RUNTIME LABS

About

Runtime Labs anchors language models in time, location, and context. Our work is grounded in two convictions: grounding language models in real-world event structure increases their reliability and utility, and time is a foundational primitive for memory, planning, and coordinating between natural language intent and physical action.

Óra is our first release. It serves as a scheduling engine and interaction surface where natural language conversations, memory, and events coexist on a shared timeline. Users can create events, manage context, and engage with language models in ways that produce persistent, actionable plans grounded in real-world constraints.

Runtime Labs is building toward a new class of systems where language models function as persistent, time-aligned collaborators — capable of reasoning across past, present, and future state — and where scheduling, memory, and planning are unified within a single coherent interface.

Research

We develop infrastructure that enables language models to reason over time, maintain persistent context, and operate on structured representations of real-world events. This includes systems for temporal indexing, memory persistence, and context retrieval that allow models to interpret past activity, manage future plans, and respond coherently within an evolving timeline.

This research makes it possible for language models to function reliably in scheduling and planning environments, where correct behavior depends on understanding temporal relationships, user intent, and shared contextual state.

Product

Óra is built on Runtime Labs' temporal infrastructure, enabling language models to operate on persistent, time-structured state rather than isolated prompts. Outcomes are durable and live on a continuous timeline anchored in real-world time and location.

Users can plan and manage their schedules through natural language conversation. Language models interpret intent, propose structured events for approval, and update the timeline accordingly. Each interaction contributes to a persistent system state that maintains continuity across past activity and future plans.

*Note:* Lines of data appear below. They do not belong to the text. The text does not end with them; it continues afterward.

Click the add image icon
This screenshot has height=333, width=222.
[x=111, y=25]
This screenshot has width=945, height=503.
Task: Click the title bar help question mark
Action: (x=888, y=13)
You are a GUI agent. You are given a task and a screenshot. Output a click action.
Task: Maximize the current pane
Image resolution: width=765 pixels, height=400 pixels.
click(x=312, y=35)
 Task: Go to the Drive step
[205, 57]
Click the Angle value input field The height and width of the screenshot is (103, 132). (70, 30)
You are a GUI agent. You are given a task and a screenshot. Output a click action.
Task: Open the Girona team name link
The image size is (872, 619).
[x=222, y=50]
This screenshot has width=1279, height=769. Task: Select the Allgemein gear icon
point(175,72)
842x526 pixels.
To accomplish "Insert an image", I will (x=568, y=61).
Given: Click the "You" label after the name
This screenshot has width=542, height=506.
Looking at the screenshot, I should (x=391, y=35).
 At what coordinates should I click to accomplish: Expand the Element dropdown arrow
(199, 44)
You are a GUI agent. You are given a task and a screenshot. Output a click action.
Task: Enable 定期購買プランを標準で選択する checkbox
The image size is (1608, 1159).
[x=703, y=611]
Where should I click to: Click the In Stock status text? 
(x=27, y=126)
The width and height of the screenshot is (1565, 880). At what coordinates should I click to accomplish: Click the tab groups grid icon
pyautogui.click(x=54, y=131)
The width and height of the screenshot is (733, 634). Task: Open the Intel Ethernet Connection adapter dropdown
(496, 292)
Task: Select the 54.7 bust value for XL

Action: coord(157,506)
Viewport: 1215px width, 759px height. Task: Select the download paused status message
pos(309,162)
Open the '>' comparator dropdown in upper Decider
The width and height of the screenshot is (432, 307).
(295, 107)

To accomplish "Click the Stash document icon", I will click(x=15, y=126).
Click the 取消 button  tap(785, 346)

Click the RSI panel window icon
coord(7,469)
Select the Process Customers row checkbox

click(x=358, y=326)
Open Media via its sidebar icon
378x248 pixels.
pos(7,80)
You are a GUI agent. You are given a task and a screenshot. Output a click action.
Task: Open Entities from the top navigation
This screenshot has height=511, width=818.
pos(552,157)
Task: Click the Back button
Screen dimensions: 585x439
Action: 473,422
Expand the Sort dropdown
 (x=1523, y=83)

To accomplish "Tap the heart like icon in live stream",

By grounding language model interaction in temporal structure and shared context, Óra transforms conversation from a transient interface into a reliable system for planning, scheduling, and managing real-world commitments.

Values

  • We pursue truth rigorously and treat others with respect and care.
  • We allocate time, capital, and compute deliberately.
  • We exercise discipline and restraint in product design, release, and external outreach, while maintaining urgency in daily execution.
  • We adapt quickly when diminishing returns in product or research become evident.
  • We maintain a respectful environment where criticism and feedback are treated as essential inputs to invention.